Jack got out his skinning knife and whetstone and at once set himself at the task of skinning the bear, while Hugh returned up the ravine, and before long came back leading the two pack horses and Jack's riding horse.


CHAPTER XVI

OFF FOR NEW TRAPPING GROUND

The morning seemed a long one to Jack, and the hide seemed to stick very close to the old bear. As the day advanced, the sun broiled down hotter and hotter, while Jack cut and pulled and sweated over the carcass, and seemed to make very slow progress. Gradually, however, the hide fell away more and more from the flesh, until it only clung to the body under the line of the back. Jack worked as far under the body on either side as he could, and then pushing the carcass over, freed the hide from it almost everywhere, except under the shoulders. Try as he might, he could not lift the body so that he could make the final cuts here. At last, however, it occurred to him to call his horse to his aid, and tying his lariat about the forelegs of the bear, he took a turn of it about the horn of his saddle and started Pawnee away, dragging the carcass a few feet to one side, and then leaving his horse standing there to hold the carcass in position, he went back and with a few more cuts separated the hide from the carcass, and then dragged the latter off the hide. It had been a hard job, and Jack was covered with bear's oil and perspiration, but he felt that it would not do to stop here, so turning the bear's hide flesh side down upon the grass, he went down to where the cub lay. First, however, he looked to see where the balls had gone from the other shots that he had fired at the bear. One of them he found slightly imbedded in the muscles of the foreleg, but there was no trace whatever of the other, which must have been a clean miss. He could hardly believe that a ball from his powerful gun would have stopped and flattened on the muscles of the bear's leg, as he found this one had done, but the evidence was plain there under his eyes.

The work of skinning the little bear was trifling, compared to the labor that he had put on the old one. Its skin was thinner and its fat softer, and it took him only about an hour to get the hide off. When he had done this, he took it up and spread it out by the old one.

He was just about to get on his horse and ride up to the top of the bluff to see whether he could see anything of Hugh, when down in the valley below him he heard a sound of breaking sticks and crushing undergrowth, and a moment later, to his amazement, a little bunch of buffalo broke out of the willows, raced across the valley, plunged into the stream, crossed it, and, with the activity of cats climbed the bluffs and disappeared.

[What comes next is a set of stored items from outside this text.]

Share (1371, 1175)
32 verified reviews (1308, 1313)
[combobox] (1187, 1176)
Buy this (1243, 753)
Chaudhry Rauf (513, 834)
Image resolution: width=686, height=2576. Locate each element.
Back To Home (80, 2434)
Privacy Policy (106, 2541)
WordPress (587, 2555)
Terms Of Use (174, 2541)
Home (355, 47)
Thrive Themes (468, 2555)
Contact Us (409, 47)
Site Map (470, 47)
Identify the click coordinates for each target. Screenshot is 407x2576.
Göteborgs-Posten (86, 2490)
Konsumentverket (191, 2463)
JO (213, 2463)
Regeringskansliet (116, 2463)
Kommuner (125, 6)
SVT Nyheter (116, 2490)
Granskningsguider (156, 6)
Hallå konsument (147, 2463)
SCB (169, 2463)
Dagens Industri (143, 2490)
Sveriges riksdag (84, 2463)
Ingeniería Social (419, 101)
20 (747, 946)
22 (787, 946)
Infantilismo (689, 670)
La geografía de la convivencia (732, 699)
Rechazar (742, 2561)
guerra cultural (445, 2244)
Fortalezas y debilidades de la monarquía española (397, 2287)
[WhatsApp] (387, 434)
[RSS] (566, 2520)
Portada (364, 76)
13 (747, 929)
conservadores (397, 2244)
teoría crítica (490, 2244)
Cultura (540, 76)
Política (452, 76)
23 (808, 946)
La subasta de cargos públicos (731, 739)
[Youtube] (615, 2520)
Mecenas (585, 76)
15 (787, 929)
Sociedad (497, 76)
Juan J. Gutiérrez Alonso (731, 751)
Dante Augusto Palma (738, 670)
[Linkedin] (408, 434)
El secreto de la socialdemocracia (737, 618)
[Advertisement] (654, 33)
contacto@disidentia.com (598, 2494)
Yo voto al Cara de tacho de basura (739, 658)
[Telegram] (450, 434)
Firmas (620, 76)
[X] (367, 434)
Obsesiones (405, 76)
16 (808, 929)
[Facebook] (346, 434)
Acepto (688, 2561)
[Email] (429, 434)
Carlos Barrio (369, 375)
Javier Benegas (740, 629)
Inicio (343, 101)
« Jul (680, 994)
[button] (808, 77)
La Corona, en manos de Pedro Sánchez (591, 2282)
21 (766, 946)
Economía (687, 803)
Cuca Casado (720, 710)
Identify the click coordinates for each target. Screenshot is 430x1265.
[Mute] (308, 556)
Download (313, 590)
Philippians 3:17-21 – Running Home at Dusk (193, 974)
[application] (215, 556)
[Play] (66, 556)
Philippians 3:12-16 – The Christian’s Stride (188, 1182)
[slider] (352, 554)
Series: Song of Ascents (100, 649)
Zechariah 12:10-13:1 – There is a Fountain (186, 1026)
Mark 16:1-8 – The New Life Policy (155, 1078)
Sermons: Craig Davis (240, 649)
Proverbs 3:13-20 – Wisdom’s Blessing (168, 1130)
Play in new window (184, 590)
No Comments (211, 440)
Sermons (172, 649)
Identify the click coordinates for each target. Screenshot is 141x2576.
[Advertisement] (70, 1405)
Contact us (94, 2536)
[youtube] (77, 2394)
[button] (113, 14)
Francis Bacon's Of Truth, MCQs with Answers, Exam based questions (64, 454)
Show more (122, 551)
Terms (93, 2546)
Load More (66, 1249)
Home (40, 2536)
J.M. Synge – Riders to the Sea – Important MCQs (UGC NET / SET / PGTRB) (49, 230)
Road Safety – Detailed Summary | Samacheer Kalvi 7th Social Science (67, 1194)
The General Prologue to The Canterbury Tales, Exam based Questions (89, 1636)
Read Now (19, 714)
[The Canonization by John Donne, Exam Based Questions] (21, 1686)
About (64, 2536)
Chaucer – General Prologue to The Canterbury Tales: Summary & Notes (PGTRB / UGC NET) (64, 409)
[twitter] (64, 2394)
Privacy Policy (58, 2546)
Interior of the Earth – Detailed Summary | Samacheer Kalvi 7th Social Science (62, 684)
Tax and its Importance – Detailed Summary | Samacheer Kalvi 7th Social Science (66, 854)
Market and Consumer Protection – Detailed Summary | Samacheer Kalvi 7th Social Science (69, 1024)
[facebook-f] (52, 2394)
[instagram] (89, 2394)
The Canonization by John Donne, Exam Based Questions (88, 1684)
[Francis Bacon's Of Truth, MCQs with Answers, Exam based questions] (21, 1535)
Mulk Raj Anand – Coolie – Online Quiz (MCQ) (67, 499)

There were five of them, two old cows with their calves, and another that looked like a heifer. At no time had they been within easy rifle shot, and as a matter of fact, Jack was so astonished at their appearance that he did not think of shooting. Afterward he was very glad that this had been so, because at that distance he might well enough have wounded an animal which he could not afterward recover. Besides that, they did not need the meat.

Before he had recovered from his astonishment at the appearance of these buffalo, Jack saw Hugh approaching, and he saw that each of the pack horses that followed him had a load, and when he saw it Jack almost groaned at the thought of having to do more skinning. When Hugh had come close, Jack mounted and they rode over to the place where they usually did this work, and on unloading the pack horses it was seen that there were six beaver.

"Well, Hugh," said Jack, "it seems to me we're having a little too much luck."